I laughed too, but I could never fully relax with Jimmy until the business was out the way. But that’s not the way things were done. Whenever I arrived at the shop Jim would say hello and chat as if it was a nice surprise that I had just dropped in. If he was working on someone he’d finish the job, chatting to me all the while, no matter how long it took. If he wasn’t busy, like now, he’d stare at the little portable TV on a bracket high on one of the clinical white walls and comment on the news or the sport for a while.

‘See those poor bleeders in Rwanda, Ash?’

‘Just read something about it on the train.’

‘Some BBC journalist managed to get the bastards on film hackin’ at some poor women with their fuckin’ machetes…Animals.’

‘And they showed it on the news?’

‘Yeh…it was ’orrible…Sad, innit?’

‘Yeah,’ I said, feeling strangely chuffed at how my pal Jimmy always surprised me with his compassion.

And he was my pal…I suppose…At my shaky times I realized that I probably didn’t even know his real name and that I was just the mug who was stupid enough to look after his gear for him (for a fee, of course), so that if the fuzz came knocking he would have nothing harder than some paracetamol in his house…but the rest of the time I liked to think that he’d really taken to me. He’d even taken to hugging me when I left. It nearly blew me away the first time he did it – not just because I hadn’t felt a hug from anyone in God knows how long…but because I didn’t know where to put my hands. Jimmy being that much shorter than me, his face was in my chest and there was that shiny head and I just wanted to pat it, see if it made the same sound as the old bloke’s on The Benny Hill Show. Needless to say, I didn’t.

Elaine loves me; she says I’m ‘nicer than all the other arseholes he hangs around with’, so I guess that makes Jim see me in a better light too. I love Elaine too. She’s gorgeous. Trust Jim to not only have the flashiest car and jewellery, he has to have the tastiest bird too. Elaine’s parents are Indian so I’m not sure how she ended up with a name like Elaine, but she’s definitely got all the best bits from their genes – she has long thick black hair, perfect skin…quite a big nose if you think about it, but her smile, as white as the walls of the shop, just makes you want to melt. And as for the body – athletic, I tell you. She had a kid with Jim a couple of years ago and she still has the body of an eighteen-year-old gymnast.
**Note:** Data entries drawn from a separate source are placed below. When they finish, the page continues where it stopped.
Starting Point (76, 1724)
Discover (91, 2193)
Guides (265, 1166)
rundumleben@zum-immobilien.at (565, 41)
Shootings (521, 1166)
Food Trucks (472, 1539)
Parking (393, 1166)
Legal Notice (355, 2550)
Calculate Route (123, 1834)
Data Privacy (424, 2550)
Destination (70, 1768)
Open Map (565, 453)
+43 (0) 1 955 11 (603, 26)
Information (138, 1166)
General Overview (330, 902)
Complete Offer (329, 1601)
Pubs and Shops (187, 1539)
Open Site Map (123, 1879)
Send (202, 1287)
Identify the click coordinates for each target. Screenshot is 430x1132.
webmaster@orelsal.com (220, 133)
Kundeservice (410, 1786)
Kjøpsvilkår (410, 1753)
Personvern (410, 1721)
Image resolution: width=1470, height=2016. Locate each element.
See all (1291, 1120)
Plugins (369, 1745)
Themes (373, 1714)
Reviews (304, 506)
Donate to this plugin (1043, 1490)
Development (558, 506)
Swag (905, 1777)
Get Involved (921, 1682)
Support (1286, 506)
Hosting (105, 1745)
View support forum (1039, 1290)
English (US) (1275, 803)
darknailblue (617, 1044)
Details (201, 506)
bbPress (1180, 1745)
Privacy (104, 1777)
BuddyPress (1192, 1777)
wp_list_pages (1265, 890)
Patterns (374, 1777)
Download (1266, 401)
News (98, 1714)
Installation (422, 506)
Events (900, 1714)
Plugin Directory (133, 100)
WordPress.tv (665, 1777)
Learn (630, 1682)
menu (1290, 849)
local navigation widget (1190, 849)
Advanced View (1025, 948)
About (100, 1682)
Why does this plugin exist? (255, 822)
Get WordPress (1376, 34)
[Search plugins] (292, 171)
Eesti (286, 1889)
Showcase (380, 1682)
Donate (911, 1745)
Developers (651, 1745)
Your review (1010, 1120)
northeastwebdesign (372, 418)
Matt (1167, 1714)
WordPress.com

‘I thought I heard your lovely voice, Ashley.’ She bounced through from the back room after a pale white girl with burning cheeks and a glowing red ear from where Elaine had just skewered it.

The girl ducked out of the shop without a word and covered her ear with her hand the moment she got outside.

‘Hiya!’ I said like a little boy.

Twat.

Elaine sat on the back of a plastic chair; her white trainers on the seat, elbows on her knees, she leaned forward, ‘Got any more gigs coming up? We’re dying to hear you sing again. You’ve got a beautiful voice, you know.’

She was only wearing a black vest with thin straps, no bra – she’s not exactly overloaded in the chest area anyway, but nevertheless it was difficult not to stare.

‘Not had a lot of offers, to be honest, just concentrating on the teaching mostly at the moment.’

‘That’s a shame, innit, Jim?’

‘Yeh.’ Elaine seemed to have brightened up everything since she walked in the room except Jim. ‘’Aven’t you got stuff to do in there? Me and Ash are tryin’ to talk business ’ere.’